4.如权利要求3所述动物模型的构建方法，其特征在于，所述每日肌注相应剂量Ang II包括：Ang II高剂量组为1mg/kg/d、Ang II低剂量组0.5mg/kg/d。

5.一种如权利要求2所述肉鸡原代心肌细胞肥大的体外模型的构建方法，其特征在于，所述肉鸡原代心肌细胞肥大的体外模型的构建方法包括：

6.如权利要求5所述肉鸡原代心肌细胞肥大的体外模型的构建方法，其特征在于，步骤(1)中，所述适龄的白羽肉鸡鸡胚为15日龄的白羽肉鸡鸡胚。

7.如权利要求5所述肉鸡原代心肌细胞肥大的体外模型的构建方法，其特征在于，步骤(1)中，所述制备肉鸡原代心肌细胞包括：采用胶原酶II消化法结合差速贴壁法和采用混合培养基培养前48h制备肉鸡原代心肌细胞。

8.如权利要求5所述肉鸡原代心肌细胞肥大的体外模型的构建方法，其特征在于，步骤(2)中，所述混合培养基包括：含10mM Brdu的DMEM-F12与10％的胎牛血清培养基。

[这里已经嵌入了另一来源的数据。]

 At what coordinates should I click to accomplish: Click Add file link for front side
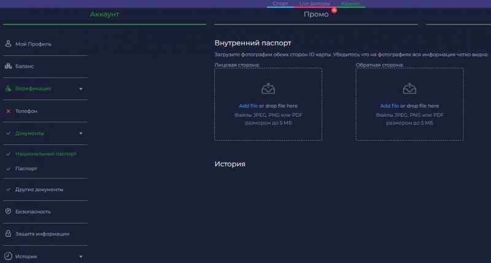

9.如权利要求5所述肉鸡原代心肌细胞肥大的体外模型的构建方法，其特征在于，步骤(3)中，所述加药的DMEM-F12培养基为含有2.5*10^-4mM的Ang II和10％胎牛血清的培养基。

10.如权利要求5所述肉鸡原代心肌细胞肥大的体外模型的构建方法，其特征在于，所述消化分组包括：待肉鸡心肌细胞出现规律性搏动后，采用胰酶将细胞消化分组到到6孔板或12孔板中。